Когда первый шок прошел, Андрей увидел, что вампир-то на самом деле вовсе не вампир, а разодетый человек. Гот, в черном плаще из кожи, весь измалеванный, словно завтра Хэллоуин, с длинными немытыми волосами, крашенными дешевой краской для волос цвета «вороново крыло». И сейчас гот, вместо того, что бы клясть Льва на латыни или румынском, вполне себе на родном и понятном Андрею языке.

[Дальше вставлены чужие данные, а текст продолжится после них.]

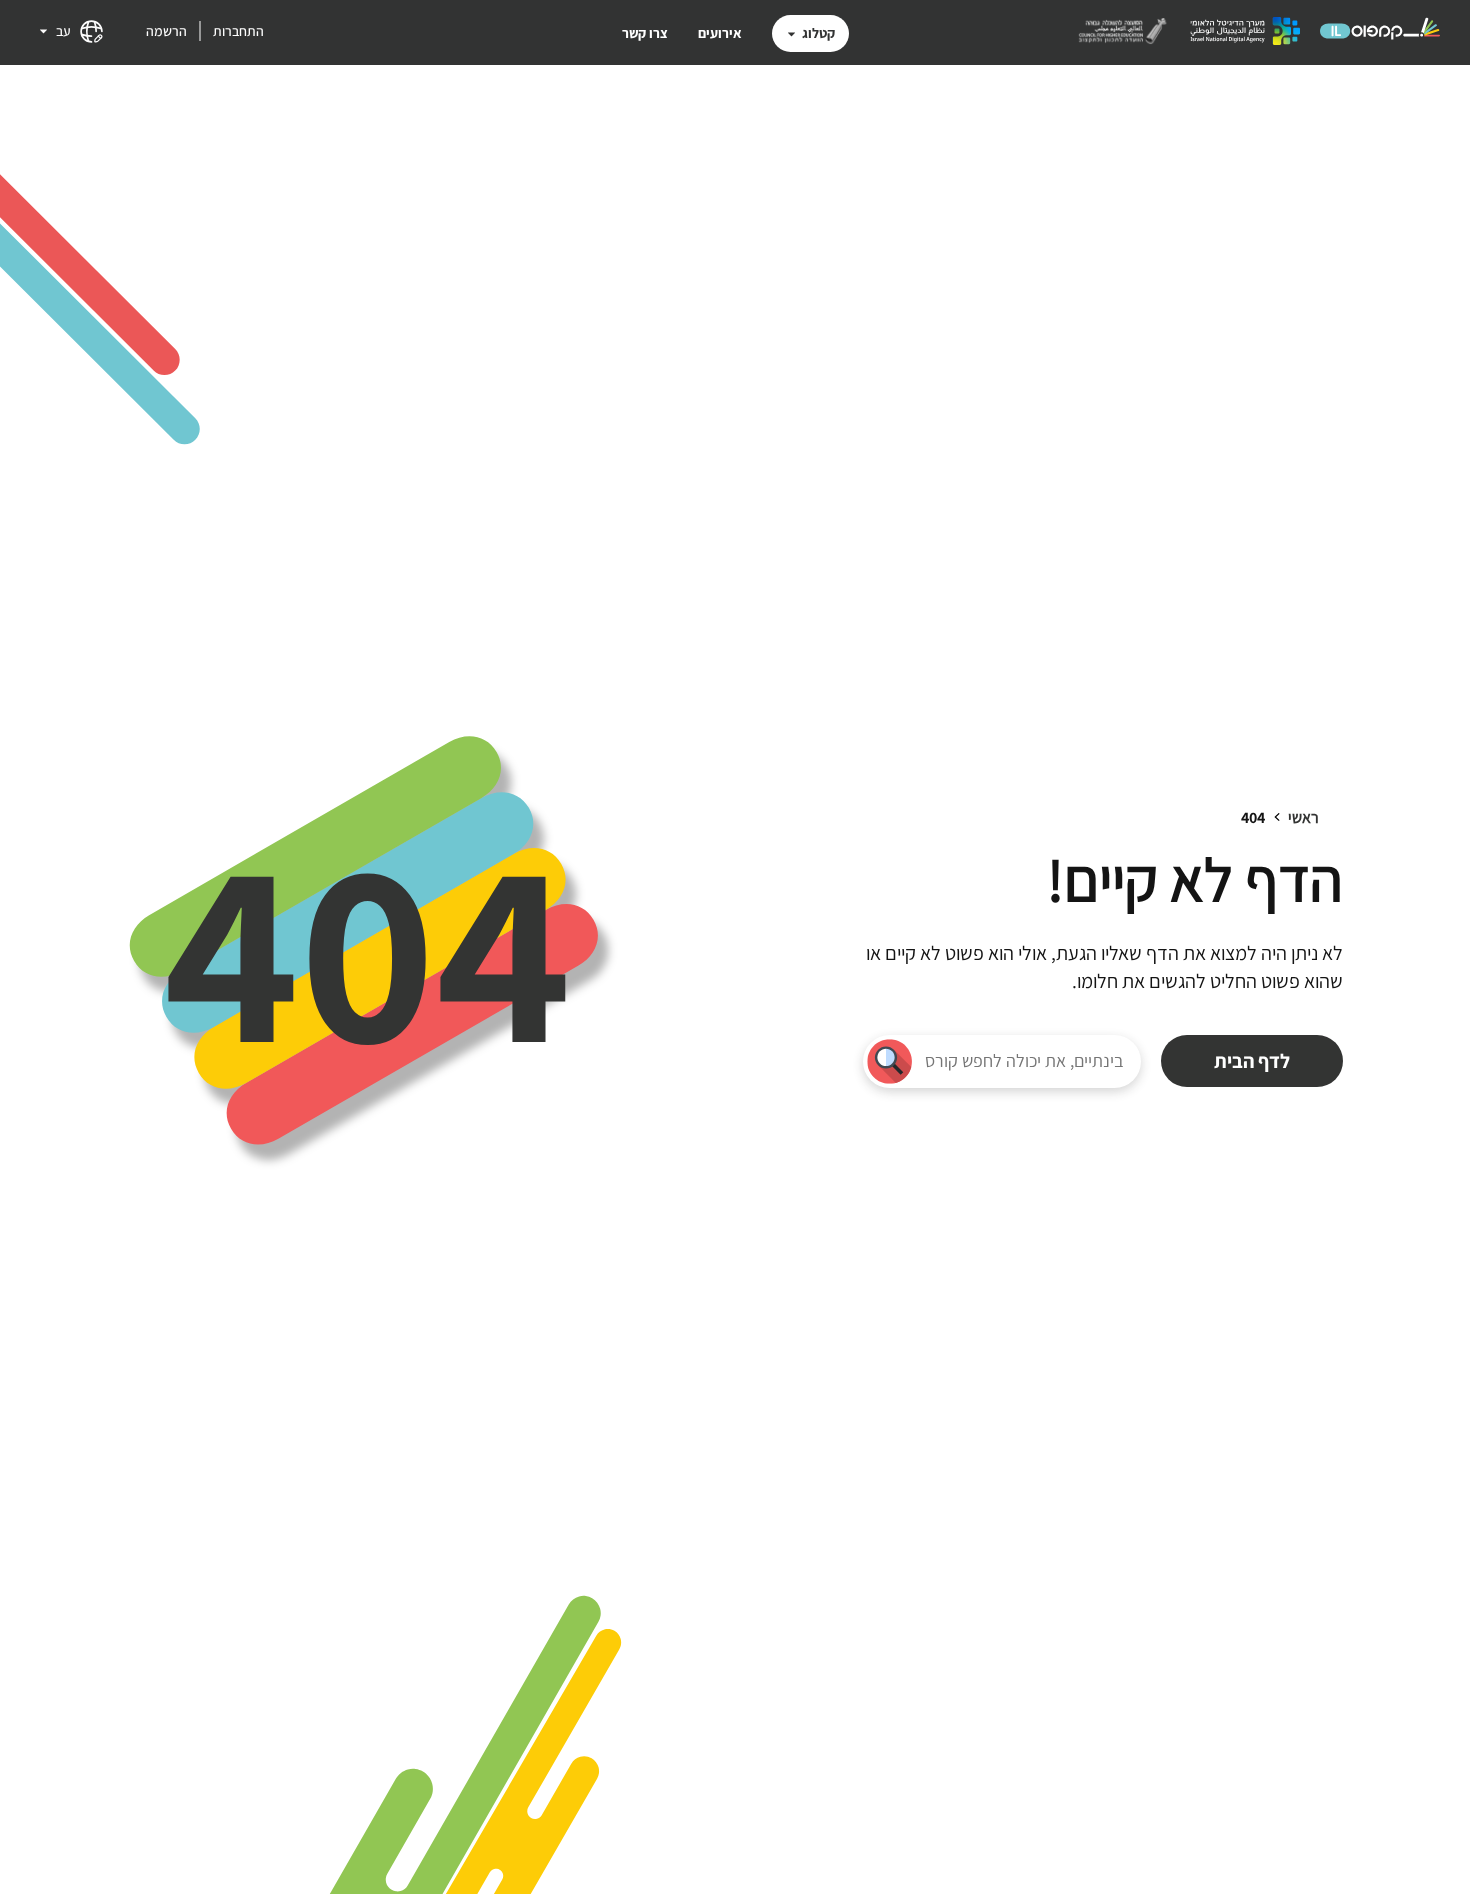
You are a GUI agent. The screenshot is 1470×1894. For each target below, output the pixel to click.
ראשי (1303, 817)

Применяя большое количество нецензурных слов, кричал, что Льву конец и его найдут и «уроют». Правда в ответ на это Лев ещё сильнее побледнел и сделал что-то, отчего крики вампира стали больше похожи на писк и смысл их изменился, ибо теперь он угрожал Льву милицией. Андрей все так же стоял у стены вообще не понимая, что тут происходит, а Дима, который, как выяснилось, при падении не пострадал, встал с пола и, отряхнув свою рубашку, положил руку на плечо Льву и что-то тихо ему сказал.Лев, даже не взглянув на Диму, в очередной раз смерил вампира тяжелым взглядом и словно бы нехотя отпустил его палец. Вампир почему-то тут же упал на колени, прижимая руку к груди так, словно Лев сломал её минимум в трех местах.

— Вы что, охренели!? – начал уже совсем женским голосом кричать вампир – Да ты знаешь кто я, ты знаешь, что тебе за это будет? – снова начал возмущаться носитель ярко-красных линз. В ответ на что, Дима вздохнул так, словно его заставляют работать на каторге, и сказал.— Слушай, просто уходи отсюда, а?

Вампира почему-то не пришлось уговаривать. Он тут же подобрал свою сумку, как и следовало ожидать черную и кожаную, и вышел, нет, скорее вылетел из помещения, продолжая бормотать что-то про то, что все они ещё поплатятся. Проходя мимо Андрея, вампир кинул на него уничижительный взгляд, и очень удивился, когда Андрей, вместо того, что бы привычно смутиться ответил ему фирменным взглядом Ильи, который читался примерно как «мартышка, что тебе от меня надо?». На это гот не смог ответить совершенно ничего, он наконец-то умолк и скрылся за тяжелой портьерой, чуть не сбив стоящую за ней и подслушивающую официантку.Лев повернулся к Диме, они говорили, тихо и спокойно. Дима уже не казался трупом, а бледность ушла с лица Льва. Казалось, что вообще ничего не произошло, кроме того, что в воздухе все ещё висело некоторое напряжение, некая недосказанность. И в этот раз с Андрея было довольно.— Я с места не сдвинусь, пока вы не объясните мне, что здесь происходит! – сказал он, уперев руки в бока и глядя на друзей так, словно они должны ему немедленно отчитаться обо всем на свете.